Classification of traffic using NTP fails

Most likely the app classification is not accurate. But mine is? Maybe your traffic is different to mine. NTP is not NTP in most cases. There are different types of NTP. So based on the port, plenty attackers try to use the port 123 to communicate with there apps (C2 Communication). 

If your NTP is not correctly pickup, you could do a wireshark dump and check the wireshark dump, if you find anything odd looking. 

There were some issues with ThunderVPN etc. based on Port123. But not picking up NTP at all is rather new to me. 

Check the logviewer on Port123 if there is a app classification. 

Most likely the app classification is not accurate. But mine is? Maybe your traffic is different to mine. NTP is not NTP in most cases. There are different types of NTP. So based on the port, plenty attackers try to use the port 123 to communicate with there apps (C2 Communication). 

If your NTP is not correctly pickup, you could do a wireshark dump and check the wireshark dump, if you find anything odd looking. 

There were some issues with ThunderVPN etc. based on Port123. But not picking up NTP at all is rather new to me. 

Check the logviewer on Port123 if there is a app classification. 

I checked the logviewer and found only one device uses Network Time Protocol and that is a power controller. All other devices are not recognised as using NTP but port 123 and this includes the two Sophos APX120s, the NTP server running a specific NTP server function.

Thunder VPN has not surfaced for a couple of releases.

I did find a couple of errors in the firewall rueles which have been cleaned up. The APX that is managed by CM continually does NTP checks where as the locally managed APX does not.

Ian

That is expected. NTP is used for time correction. As Central is using a lot of certificates, you need to fetch the time first, otherwise you could run in one of the oldest TLS issues (time of certificate is not valid). 

Do a tcpdump of this traffic and in another shell do a conntrack. Then we could take this to Labs to analyse the pattern. 

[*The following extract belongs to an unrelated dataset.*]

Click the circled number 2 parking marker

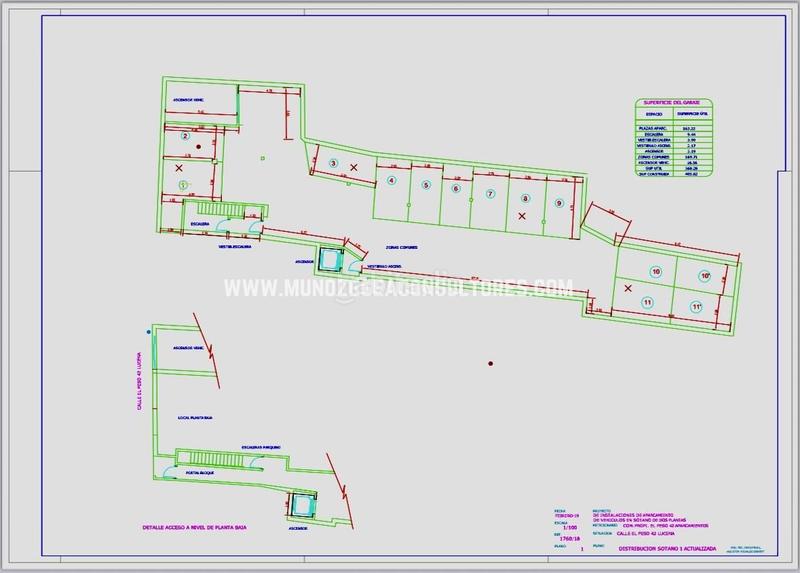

I have been trying to capture the traffic using PCAP, but all attempts fail with no records found, so in summary I must be doing something wrong, but not obvious to me.

I will try tcpdump later today.

Ian

I have captured some PCAP traffic and contract but not of the same connections.

Looking at the PCAP results would suggest that the XG has an issue because of the data included or omitted from the capture.

Ian

I have sent you a PM with the conntrack file.

Ian

We need a pcap file. Not a screenshot of some packet capture. 

support.sophos.com/.../KB-000037007

I have added a tcpdump file in a PM to you.

I think I can maybe see the cause, the traffic is decoded as NTPv4, not NTP, so maybe a there is a need to add a couple of new classifications of NTPv4 

Ian

More analysis, shows the device that records the traffic as Network Time Protocol in logviewer is using NTPv3.

I have sent you a tcpdump of the IP4 traffic in a PM.

I have attached a screenshot of the tcpdump capturing NTP using IPv6.

Ian

Having identified the issue as being XG classifies NTPv3 but does not recognise NTPv4 what needs to be done to effect the addition of NTPv4 to the classification list?

Ian

Is your Tcpdump / pcap file with NTPv4 Traffic?